On the 50th Anniversary of President Johnson's War on Poverty, County Supervisor Wilma Chan launched the New War on Poverty in Alameda County, now ALL IN Alameda County.
ALL IN Alameda County is a multi-stakeholder collaborative including people living in Alameda County communities, business owners, nonprofit leaders, government agency staff, and elected officials, all working together to end poverty.
ALL IN's vision and goals are rooted in the belief that all families in Alameda County must be able to:
ALL IN Alameda County is governed by a steering committee chaired by Supervisor Wilma Chan, and includes community residents, government agencies, nonprofit, and business representatives. The Steering Committee reviews and approves plans from action teams, and directs staff to move implementation forward.
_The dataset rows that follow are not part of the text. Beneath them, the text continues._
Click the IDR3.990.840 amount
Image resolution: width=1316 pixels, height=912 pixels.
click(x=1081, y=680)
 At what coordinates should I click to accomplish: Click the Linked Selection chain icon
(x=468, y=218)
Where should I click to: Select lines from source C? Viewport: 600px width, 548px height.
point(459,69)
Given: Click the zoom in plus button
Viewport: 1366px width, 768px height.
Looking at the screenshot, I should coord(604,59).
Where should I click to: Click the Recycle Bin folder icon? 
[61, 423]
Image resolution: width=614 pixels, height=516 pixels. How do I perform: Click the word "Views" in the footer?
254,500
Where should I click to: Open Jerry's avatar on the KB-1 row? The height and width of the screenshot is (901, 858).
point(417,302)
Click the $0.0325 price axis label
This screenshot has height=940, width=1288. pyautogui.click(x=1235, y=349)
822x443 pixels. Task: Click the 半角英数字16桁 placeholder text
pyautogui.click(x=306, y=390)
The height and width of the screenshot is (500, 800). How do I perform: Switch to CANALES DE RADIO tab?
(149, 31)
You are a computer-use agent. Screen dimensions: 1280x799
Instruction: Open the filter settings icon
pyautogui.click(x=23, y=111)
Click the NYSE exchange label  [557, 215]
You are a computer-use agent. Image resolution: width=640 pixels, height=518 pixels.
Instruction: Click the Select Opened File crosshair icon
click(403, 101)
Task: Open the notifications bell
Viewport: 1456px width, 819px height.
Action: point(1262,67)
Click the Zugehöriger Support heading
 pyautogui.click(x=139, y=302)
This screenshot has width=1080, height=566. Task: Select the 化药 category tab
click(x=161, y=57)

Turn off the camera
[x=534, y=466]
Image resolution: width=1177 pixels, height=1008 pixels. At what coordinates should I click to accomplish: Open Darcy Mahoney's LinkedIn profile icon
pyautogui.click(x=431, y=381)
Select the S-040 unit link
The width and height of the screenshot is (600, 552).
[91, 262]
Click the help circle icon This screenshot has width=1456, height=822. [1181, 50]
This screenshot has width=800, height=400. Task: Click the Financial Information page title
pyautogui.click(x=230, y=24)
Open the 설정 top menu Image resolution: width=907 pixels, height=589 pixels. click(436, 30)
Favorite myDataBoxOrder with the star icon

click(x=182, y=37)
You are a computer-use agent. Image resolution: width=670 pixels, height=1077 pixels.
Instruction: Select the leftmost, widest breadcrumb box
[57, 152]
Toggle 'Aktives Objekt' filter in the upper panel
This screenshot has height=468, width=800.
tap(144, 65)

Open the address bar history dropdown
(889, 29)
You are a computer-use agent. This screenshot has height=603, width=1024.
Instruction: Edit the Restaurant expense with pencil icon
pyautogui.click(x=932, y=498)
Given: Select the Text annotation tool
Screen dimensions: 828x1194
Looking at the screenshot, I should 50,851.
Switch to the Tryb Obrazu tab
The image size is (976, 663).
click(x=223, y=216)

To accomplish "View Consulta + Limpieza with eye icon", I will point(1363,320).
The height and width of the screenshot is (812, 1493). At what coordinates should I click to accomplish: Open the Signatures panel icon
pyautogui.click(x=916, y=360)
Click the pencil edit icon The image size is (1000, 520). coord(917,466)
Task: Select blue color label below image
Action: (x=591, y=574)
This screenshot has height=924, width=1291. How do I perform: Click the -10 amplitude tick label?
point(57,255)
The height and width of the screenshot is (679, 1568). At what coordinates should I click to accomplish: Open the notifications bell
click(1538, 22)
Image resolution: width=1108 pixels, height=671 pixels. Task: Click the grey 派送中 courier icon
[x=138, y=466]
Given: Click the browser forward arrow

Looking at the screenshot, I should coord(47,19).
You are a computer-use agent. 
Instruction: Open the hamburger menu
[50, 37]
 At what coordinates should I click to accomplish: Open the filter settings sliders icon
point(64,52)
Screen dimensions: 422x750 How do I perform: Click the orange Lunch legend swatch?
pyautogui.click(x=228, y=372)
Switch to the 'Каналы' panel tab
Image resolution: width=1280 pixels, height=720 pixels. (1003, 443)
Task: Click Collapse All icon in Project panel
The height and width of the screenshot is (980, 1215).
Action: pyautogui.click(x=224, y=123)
The Steering Committee can request that action teams address specific opportunities.
The whole membership brings awareness about issues in communities and agencies, and generates ideas for focus areas. Every member is encouraged to serve on an action team, which generates ideas and content, and designs implementation plans. Implementation plans go to Steering committee on a rolling basis as teams are ready.
Staff provide the organizational “backbone,” filling key communications, logistics, fundraising, monitoring and evaluation, and implementation roles.
At all levels of governance, All-In strives for a consensus decision-making model, and utilizes a 2/3 supermajority vote when needed.
Low-income communities are rich with experience, know-how, wisdom, ideas, social capital, and good will. We believe communities know what they need to thrive; our job is to put wind in their sails.
Racism is a root cause of poverty in our society, and we must eradicate its influence on our social and economic policies. We include an analysis of racial disparities and systematic structural racism in our work to eliminate poverty.
Rather than prescribe one-size-fits-all solutions, government can set a course, and create an ecosystem of incentives and resources that allow creative, local solutions to long-term challenges to emerge. At its best, government provides infrastructure and incentives for innovation — both inside public agencies and within communities.
Local economies have moved people into the middle class for hundreds of years. We work to create a virtuous circle of local investment in local businesses owned by and employing local residents to produce local products and services for local consumers.